> Selected extract:
The how and the when are best left unspoiled. What matters is that the purely technical challenge of bringing this to the screen has been more than met. At the same time, Bruno Stagnaro and his team wisely choose to keep it somewhat in the background. Turning The Eternaut into a series of street battles between humans and creatures might be technically impressive, but it would also risk becoming predictable and repetitive, like so many Hollywood films and series. One of Oesterheld’s defining traits was his insistence on localizing the story—naming streets, brands, advertisements, and typically porteño jokes. Some remain unchanged, others have evolved. The series remains faithful to that grounded, everyday perspective of a grand narrative.

That does not mean El Eternauta is not canonical science fiction. Both the comic and the series manage to fuse classic adventure storytelling with a deeper exploration that incorporates Argentina’s recent past and the particular traits of its people. There is something distinctly “held together with wire” about the way Salvo, Favalli, and the others operate—a kind of national signature. A country full of people accustomed to making do in times of crisis, ordinary men who become heroic through ingenuity and practical problem-solving. That said, viewers expecting a massive arrival of extraterrestrial creatures—those familiar with the comic know exactly what that implies—will have to wait until the next season.

The technical challenge of The Eternaut does not lie solely in creating the cascarudos or other fearsome figures yet to appear, but is visible in nearly every frame: the abandoned, snow-covered streets of Olivos, Florida, and Vicente López; neighborhoods like Saavedra and Belgrano; bodies scattered across the asphalt; overturned cars and shattered buses; ruined buildings; enigmatic skies filled with indecipherable movements and colors. Across nearly two thousand effects shots, the series constructs a world that must feel credible for the human story of survival, resilience, and rebellion to carry emotional weight.

Unlike the graphic novel, the series does not open with the scene that directly introduces the concept of time travel implied by the title El Eternauta itself. Instead, this idea emerges gradually and quietly, woven into the narrative in ways that are not immediately recognizable, but that slowly make room for a concept that is central to the story—less narratively than philosophically. The series layers its most fantastical elements gently, beginning in the everyday and moving toward two axes intrinsic to science fiction: alternative understandings of time and space. Keeping that aspect shrouded in mystery works within the same layered structure as the rest of the story. The viewer connects through realism and, before realizing it, has crossed fully into the realm of the fantastic.

> Assignment A: Which places does the passage on The Eternaut name in describing the snow-covered streets and neighborhoods?
> Assignment B: Can you condense the paragraph of the passage on The Eternaut that begins "That does not mean El Eternauta is not canonical science fiction" into a short list of its main points?

> Data below:
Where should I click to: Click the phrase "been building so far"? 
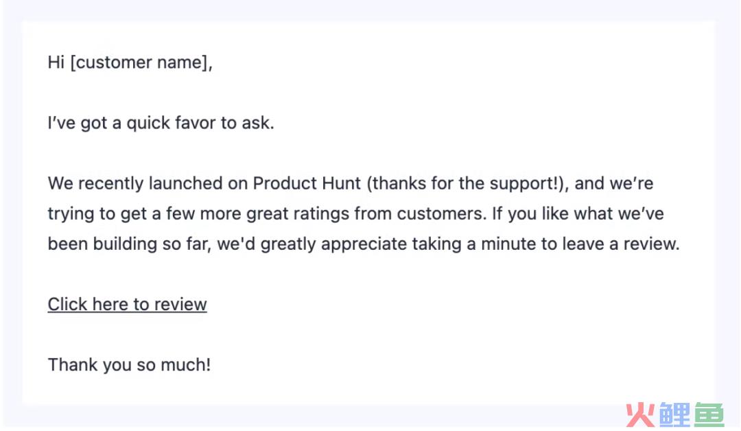129,244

> Response A: Olivos, Florida, Vicente López, Saavedra, Belgrano

> Response B:
- El Eternauta remains canonical science fiction.
- Both the comic and the series fuse classic adventure storytelling with an exploration of Argentina's recent past and the particular traits of its people.
- Salvo, Favalli, and the others operate in a "held together with wire" way. This is a national signature of ordinary people used to making do in crises who become heroic through ingenuity and practical problem-solving.
- Viewers expecting a massive arrival of extraterrestrial creatures will have to wait until the next season.